On November 29, 2011, the Appellate Division of the Supreme Court of New York reversed a lower court’s order which had allowed New York City to change its hotel occupancy tax rules to tax the entire amount paid by a customer for a hotel room (including the portion attributable to the OTC’s facilitation fee). (See Expedia, Inc., et al. v. City of New York Dep’t of Finance, 2011 NY Slip Op 08648 (App. Div. 1st Dep’t, Nov. 29, 2011)).
The Appellate Division unanimously ruled that the statute (Local Law 43 enacted in 2009) violated the New York Constitution. The Appellate Division noted that “the plain language of the enabling legislation did not clearly and unambiguously provide the City with broad taxation powers with respect to imposing a hotel occupancy tax. Rather, it permitted the City to impose the tax on ‘hotel occupants.’” In other words, the statute permitted tax to be assessed on the charges for the room but not on the facilitation fees, and the City should not be allowed to arbitrarily expand the definition of the tax base.
Not surprisingly, the City has filed a motion to re-argue and/or appeal the case and “try again.” Among the City’s arguments is one that the Appellate Division “overlooked or misapprehended the facts or law” in its reversing decision. The City also argues that the statute changed the method of calculating the occupancy tax and that the tax is based on the full price of the room “regardless of whether such an amount is received from a hotel occupant by a hotel operator, or a room marketer.”

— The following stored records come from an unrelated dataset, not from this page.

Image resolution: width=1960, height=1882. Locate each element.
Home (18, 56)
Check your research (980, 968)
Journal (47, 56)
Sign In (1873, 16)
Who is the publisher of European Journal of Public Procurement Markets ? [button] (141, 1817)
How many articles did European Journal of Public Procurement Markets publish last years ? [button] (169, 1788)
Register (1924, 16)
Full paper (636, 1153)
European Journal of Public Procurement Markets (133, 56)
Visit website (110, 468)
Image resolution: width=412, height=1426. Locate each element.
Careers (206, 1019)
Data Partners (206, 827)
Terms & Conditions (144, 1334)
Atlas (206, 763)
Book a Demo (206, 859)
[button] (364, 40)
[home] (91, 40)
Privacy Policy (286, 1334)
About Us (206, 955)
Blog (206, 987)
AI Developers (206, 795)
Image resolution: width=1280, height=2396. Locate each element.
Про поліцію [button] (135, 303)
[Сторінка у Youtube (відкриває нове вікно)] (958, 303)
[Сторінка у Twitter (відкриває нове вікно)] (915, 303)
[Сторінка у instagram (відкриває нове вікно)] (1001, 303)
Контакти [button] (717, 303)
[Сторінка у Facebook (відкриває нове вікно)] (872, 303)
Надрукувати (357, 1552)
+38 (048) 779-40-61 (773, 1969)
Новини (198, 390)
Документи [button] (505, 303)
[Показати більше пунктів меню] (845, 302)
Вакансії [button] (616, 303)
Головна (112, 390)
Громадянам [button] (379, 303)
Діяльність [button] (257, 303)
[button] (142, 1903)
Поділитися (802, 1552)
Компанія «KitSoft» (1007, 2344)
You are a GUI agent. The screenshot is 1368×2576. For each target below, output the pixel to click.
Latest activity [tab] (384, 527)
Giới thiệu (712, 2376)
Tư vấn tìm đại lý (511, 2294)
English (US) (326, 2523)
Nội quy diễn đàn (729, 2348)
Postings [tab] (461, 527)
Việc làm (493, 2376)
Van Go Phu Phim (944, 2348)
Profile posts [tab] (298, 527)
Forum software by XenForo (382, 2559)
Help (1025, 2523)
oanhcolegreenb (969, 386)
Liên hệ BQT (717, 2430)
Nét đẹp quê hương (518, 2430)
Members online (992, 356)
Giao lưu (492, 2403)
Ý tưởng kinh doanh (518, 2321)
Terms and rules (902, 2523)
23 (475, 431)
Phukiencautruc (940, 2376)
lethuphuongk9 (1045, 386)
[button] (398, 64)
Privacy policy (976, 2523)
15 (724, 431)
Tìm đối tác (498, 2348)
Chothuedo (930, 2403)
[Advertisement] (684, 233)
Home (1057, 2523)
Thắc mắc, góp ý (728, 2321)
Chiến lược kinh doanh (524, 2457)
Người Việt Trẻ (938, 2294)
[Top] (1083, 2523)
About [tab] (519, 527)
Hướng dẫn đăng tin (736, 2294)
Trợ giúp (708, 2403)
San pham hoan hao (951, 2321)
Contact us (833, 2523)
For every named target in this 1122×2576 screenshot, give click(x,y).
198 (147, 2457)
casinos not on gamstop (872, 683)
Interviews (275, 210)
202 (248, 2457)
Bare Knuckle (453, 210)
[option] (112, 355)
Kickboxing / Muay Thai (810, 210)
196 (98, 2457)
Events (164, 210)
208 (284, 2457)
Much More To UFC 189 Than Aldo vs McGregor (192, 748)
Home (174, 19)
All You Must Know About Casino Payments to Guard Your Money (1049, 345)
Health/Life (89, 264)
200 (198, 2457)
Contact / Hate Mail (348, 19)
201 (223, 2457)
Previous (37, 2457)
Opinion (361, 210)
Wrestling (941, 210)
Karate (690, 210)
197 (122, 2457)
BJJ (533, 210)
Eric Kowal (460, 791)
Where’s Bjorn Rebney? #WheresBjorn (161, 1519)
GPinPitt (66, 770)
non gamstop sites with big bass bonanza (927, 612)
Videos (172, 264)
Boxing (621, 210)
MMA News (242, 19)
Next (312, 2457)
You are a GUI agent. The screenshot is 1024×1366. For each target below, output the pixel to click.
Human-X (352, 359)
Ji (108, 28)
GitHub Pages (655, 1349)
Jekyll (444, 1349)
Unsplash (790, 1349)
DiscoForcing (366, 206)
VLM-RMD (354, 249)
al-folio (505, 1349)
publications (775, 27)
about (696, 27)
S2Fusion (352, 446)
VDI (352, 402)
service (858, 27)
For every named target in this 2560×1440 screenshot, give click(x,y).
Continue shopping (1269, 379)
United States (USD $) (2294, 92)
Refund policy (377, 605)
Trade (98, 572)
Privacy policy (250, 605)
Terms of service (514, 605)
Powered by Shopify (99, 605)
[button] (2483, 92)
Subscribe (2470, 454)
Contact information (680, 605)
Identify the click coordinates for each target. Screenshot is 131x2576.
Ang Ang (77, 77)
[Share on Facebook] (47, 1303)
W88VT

With regard to post-2010 facilitation fees, the motion filed by the City is somewhat of a moot point anyway because legislation was passed in 2010 that does in fact give the City the right to subject the facilitation fees to tax. Regardless of the outcome of this case, this is another example of a taxing jurisdiction pushing their existing tax statutes to the limit and/or enacting new tax statutes, to target business models which would otherwise legitimately avoid tax.